Problem: Restate the listing exactly and in full.

━━━━━ Recorded information

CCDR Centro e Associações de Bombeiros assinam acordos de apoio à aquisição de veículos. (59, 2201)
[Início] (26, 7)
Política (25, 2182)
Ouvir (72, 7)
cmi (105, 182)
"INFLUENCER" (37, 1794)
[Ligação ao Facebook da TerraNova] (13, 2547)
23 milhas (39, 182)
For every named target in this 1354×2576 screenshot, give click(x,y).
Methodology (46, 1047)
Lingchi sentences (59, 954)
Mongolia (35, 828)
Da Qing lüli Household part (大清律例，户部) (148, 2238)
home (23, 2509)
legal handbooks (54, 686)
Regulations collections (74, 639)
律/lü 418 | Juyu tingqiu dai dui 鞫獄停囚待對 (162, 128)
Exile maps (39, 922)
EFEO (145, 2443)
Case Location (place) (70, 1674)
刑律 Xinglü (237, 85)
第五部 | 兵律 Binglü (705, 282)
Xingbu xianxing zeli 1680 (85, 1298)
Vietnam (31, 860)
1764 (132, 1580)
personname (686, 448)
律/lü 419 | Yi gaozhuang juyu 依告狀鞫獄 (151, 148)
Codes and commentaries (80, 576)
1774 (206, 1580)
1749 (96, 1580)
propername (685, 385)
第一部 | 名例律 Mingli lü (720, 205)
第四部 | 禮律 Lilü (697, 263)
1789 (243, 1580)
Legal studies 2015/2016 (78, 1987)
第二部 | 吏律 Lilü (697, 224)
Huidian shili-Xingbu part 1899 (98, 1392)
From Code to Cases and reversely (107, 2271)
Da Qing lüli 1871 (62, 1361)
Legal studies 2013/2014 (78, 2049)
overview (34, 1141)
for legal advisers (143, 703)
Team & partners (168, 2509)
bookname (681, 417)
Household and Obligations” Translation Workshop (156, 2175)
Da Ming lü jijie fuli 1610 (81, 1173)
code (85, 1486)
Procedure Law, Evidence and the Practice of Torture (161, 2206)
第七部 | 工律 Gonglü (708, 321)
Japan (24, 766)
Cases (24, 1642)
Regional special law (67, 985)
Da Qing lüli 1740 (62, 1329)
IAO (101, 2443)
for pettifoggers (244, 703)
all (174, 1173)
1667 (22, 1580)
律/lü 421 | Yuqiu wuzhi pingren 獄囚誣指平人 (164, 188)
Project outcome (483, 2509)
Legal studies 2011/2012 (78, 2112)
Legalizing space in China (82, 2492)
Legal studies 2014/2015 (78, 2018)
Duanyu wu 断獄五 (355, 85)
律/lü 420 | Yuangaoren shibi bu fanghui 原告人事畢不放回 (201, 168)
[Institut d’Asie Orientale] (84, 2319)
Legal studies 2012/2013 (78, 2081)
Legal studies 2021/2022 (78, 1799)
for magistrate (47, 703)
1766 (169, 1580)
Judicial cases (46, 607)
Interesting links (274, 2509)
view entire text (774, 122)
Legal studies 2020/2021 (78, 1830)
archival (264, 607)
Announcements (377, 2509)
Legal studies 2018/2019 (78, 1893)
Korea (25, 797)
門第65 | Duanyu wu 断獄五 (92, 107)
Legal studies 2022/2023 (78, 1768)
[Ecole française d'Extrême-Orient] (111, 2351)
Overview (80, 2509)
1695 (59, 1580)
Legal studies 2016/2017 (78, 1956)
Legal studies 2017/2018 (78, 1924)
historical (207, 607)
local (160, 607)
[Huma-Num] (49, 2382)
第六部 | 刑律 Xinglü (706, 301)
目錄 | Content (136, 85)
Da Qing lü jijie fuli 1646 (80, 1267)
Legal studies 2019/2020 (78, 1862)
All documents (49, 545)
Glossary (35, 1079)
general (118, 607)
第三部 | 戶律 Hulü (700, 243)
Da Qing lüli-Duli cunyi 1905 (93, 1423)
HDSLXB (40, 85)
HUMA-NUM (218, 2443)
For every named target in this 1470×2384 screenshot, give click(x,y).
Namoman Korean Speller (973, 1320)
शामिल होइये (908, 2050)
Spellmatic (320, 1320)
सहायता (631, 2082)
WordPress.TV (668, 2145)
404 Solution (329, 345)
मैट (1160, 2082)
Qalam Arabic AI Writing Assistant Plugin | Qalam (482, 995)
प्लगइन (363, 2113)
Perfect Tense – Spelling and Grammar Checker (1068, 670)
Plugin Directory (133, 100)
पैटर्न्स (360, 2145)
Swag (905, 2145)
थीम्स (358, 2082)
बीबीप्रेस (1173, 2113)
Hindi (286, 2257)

━━━━━━━━━━

Result of the task:
CCDR Centro e Associações de Bombeiros assinam acordos de apoio à aquisição de veículos. (59, 2201)
[Início] (26, 7)
Política (25, 2182)
Ouvir (72, 7)
cmi (105, 182)
"INFLUENCER" (37, 1794)
[Ligação ao Facebook da TerraNova] (13, 2547)
23 milhas (39, 182)
For every named target in this 1354×2576 screenshot, give click(x,y).
Methodology (46, 1047)
Lingchi sentences (59, 954)
Mongolia (35, 828)
Da Qing lüli Household part (大清律例，户部) (148, 2238)
home (23, 2509)
legal handbooks (54, 686)
Regulations collections (74, 639)
律/lü 418 | Juyu tingqiu dai dui 鞫獄停囚待對 (162, 128)
Exile maps (39, 922)
EFEO (145, 2443)
Case Location (place) (70, 1674)
刑律 Xinglü (237, 85)
第五部 | 兵律 Binglü (705, 282)
Xingbu xianxing zeli 1680 (85, 1298)
Vietnam (31, 860)
1764 (132, 1580)
personname (686, 448)
律/lü 419 | Yi gaozhuang juyu 依告狀鞫獄 (151, 148)
Codes and commentaries (80, 576)
1774 (206, 1580)
1749 (96, 1580)
propername (685, 385)
第一部 | 名例律 Mingli lü (720, 205)
第四部 | 禮律 Lilü (697, 263)
1789 (243, 1580)
Legal studies 2015/2016 (78, 1987)
第二部 | 吏律 Lilü (697, 224)
Huidian shili-Xingbu part 1899 (98, 1392)
From Code to Cases and reversely (107, 2271)
Da Qing lüli 1871 (62, 1361)
Legal studies 2013/2014 (78, 2049)
overview (34, 1141)
for legal advisers (143, 703)
Team & partners (168, 2509)
bookname (681, 417)
Household and Obligations” Translation Workshop (156, 2175)
Da Ming lü jijie fuli 1610 (81, 1173)
code (85, 1486)
Procedure Law, Evidence and the Practice of Torture (161, 2206)
第七部 | 工律 Gonglü (708, 321)
Japan (24, 766)
Cases (24, 1642)
Regional special law (67, 985)
Da Qing lüli 1740 (62, 1329)
IAO (101, 2443)
for pettifoggers (244, 703)
all (174, 1173)
1667 (22, 1580)
律/lü 421 | Yuqiu wuzhi pingren 獄囚誣指平人 (164, 188)
Project outcome (483, 2509)
Legal studies 2011/2012 (78, 2112)
Legalizing space in China (82, 2492)
Legal studies 2014/2015 (78, 2018)
Duanyu wu 断獄五 (355, 85)
律/lü 420 | Yuangaoren shibi bu fanghui 原告人事畢不放回 (201, 168)
[Institut d’Asie Orientale] (84, 2319)
Legal studies 2012/2013 (78, 2081)
Legal studies 2021/2022 (78, 1799)
for magistrate (47, 703)
1766 (169, 1580)
Judicial cases (46, 607)
Interesting links (274, 2509)
view entire text (774, 122)
Legal studies 2020/2021 (78, 1830)
archival (264, 607)
Announcements (377, 2509)
Legal studies 2018/2019 (78, 1893)
Korea (25, 797)
門第65 | Duanyu wu 断獄五 (92, 107)
Legal studies 2022/2023 (78, 1768)
[Ecole française d'Extrême-Orient] (111, 2351)
Overview (80, 2509)
1695 (59, 1580)
Legal studies 2016/2017 (78, 1956)
Legal studies 2017/2018 (78, 1924)
historical (207, 607)
local (160, 607)
[Huma-Num] (49, 2382)
第六部 | 刑律 Xinglü (706, 301)
目錄 | Content (136, 85)
Da Qing lü jijie fuli 1646 (80, 1267)
Legal studies 2019/2020 (78, 1862)
All documents (49, 545)
Glossary (35, 1079)
general (118, 607)
第三部 | 戶律 Hulü (700, 243)
Da Qing lüli-Duli cunyi 1905 (93, 1423)
HDSLXB (40, 85)
HUMA-NUM (218, 2443)
For every named target in this 1470×2384 screenshot, give click(x,y).
Namoman Korean Speller (973, 1320)
शामिल होइये (908, 2050)
Spellmatic (320, 1320)
सहायता (631, 2082)
WordPress.TV (668, 2145)
404 Solution (329, 345)
मैट (1160, 2082)
Qalam Arabic AI Writing Assistant Plugin | Qalam (482, 995)
प्लगइन (363, 2113)
Perfect Tense – Spelling and Grammar Checker (1068, 670)
Plugin Directory (133, 100)
पैटर्न्स (360, 2145)
Swag (905, 2145)
थीम्स (358, 2082)
बीबीप्रेस (1173, 2113)
Hindi (286, 2257)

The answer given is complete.